Il y a le cours de cuisine qui existe pour la photo, et celui qui existe pour le repas. À Florence, presque tous les premiers se regroupent près des grands monuments : quarante personnes, un script figé, une assiette oubliée avant le dîner. Le second type est plus difficile à trouver, et vaut le petit effort qu’il demande.
Au Terracotta Cooking Lab, Livio et Noemi ouvrent leur propre cuisine à huit ou dix convives à la fois. Le menu n’est pas imprimé à l’avance. Il suit la saison et, les matins de marché, ce que le Mercato di Sant’Ambrogio propose ce jour-là. Vous faites les courses, vous rentrez à pied, vous cuisinez un repas complet, et vous vous asseyez pour le manger ensemble.
Vous apprenez les vraies pâtes, faites à la main, les longues, les farcies et les courtes, chacune avec sa sauce et son vin.
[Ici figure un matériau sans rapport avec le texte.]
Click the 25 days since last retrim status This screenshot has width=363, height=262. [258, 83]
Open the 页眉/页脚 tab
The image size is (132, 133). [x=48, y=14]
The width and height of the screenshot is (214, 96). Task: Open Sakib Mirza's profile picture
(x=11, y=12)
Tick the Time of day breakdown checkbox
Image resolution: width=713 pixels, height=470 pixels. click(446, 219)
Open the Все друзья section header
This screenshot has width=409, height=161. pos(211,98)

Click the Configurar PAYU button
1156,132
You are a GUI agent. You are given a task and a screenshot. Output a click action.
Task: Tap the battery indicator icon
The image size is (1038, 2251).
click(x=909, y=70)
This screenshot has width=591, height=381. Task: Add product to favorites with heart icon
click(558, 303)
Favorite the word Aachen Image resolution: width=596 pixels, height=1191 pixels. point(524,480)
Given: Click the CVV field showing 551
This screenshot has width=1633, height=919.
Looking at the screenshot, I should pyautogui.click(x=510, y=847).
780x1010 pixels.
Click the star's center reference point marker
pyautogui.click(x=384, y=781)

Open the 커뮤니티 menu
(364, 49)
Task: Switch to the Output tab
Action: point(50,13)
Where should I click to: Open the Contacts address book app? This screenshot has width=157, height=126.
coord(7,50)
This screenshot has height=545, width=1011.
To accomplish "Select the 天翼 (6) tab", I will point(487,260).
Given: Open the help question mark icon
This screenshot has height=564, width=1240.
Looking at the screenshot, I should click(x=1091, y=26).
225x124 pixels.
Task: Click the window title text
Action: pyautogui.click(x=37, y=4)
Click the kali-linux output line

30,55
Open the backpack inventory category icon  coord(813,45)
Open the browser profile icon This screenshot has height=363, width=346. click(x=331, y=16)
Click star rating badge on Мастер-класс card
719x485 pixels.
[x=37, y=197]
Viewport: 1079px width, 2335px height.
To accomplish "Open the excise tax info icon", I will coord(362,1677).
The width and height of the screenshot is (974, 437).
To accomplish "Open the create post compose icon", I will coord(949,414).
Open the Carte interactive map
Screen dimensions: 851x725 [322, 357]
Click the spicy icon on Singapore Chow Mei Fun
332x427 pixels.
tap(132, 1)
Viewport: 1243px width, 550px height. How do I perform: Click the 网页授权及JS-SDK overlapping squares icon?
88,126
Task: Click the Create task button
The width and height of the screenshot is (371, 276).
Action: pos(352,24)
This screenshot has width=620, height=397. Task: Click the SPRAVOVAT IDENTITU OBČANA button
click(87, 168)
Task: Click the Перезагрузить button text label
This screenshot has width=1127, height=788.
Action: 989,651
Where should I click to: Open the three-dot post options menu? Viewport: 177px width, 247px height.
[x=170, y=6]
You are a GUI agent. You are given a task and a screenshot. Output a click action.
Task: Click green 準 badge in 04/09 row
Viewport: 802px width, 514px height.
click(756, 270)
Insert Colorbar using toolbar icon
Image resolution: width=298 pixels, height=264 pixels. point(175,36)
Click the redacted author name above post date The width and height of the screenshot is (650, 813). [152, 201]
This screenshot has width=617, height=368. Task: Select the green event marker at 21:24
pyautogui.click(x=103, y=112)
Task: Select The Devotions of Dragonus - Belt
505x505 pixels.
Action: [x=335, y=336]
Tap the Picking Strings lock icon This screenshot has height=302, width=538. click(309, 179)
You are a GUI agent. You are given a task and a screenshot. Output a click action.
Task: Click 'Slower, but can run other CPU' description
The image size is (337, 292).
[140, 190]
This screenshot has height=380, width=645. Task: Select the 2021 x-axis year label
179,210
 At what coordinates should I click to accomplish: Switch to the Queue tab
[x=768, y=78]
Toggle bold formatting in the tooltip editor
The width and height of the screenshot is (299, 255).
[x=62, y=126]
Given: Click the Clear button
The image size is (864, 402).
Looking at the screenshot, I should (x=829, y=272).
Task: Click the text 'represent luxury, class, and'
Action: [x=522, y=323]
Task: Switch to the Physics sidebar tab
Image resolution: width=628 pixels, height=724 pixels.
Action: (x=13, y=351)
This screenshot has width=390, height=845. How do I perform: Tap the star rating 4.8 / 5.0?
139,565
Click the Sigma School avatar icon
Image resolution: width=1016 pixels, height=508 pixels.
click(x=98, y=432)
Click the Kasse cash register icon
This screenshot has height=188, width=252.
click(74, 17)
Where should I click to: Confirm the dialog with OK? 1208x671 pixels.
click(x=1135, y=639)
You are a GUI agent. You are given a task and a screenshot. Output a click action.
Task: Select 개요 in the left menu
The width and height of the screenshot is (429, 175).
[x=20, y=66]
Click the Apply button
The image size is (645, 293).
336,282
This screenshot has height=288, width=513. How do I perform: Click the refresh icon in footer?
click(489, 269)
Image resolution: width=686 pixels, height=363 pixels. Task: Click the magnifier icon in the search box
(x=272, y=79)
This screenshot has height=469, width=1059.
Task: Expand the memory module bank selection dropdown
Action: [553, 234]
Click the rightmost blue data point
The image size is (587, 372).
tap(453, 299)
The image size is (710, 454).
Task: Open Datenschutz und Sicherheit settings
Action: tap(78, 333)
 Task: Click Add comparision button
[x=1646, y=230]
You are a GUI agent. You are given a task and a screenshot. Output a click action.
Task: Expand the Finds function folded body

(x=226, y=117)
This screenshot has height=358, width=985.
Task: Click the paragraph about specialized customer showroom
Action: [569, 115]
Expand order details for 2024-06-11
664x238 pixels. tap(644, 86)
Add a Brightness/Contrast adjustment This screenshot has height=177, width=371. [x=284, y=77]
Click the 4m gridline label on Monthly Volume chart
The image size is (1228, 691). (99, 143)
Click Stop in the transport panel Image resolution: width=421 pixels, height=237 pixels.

Vous apprenez où poser les mains, la part qu’aucune recette n’enseigne. Et comme le groupe est petit, vous êtes un invité dans une maison, pas un numéro dans un cours.
C’est la version de Florence que la plupart des itinéraires sautent. Pas la file d’attente, pas le menu figé, mais une table où le dîner se prépare ensemble et où l’après-midi suit son propre rythme. C’est le genre de journée dont on se souvient plus longtemps que du musée vu le matin même.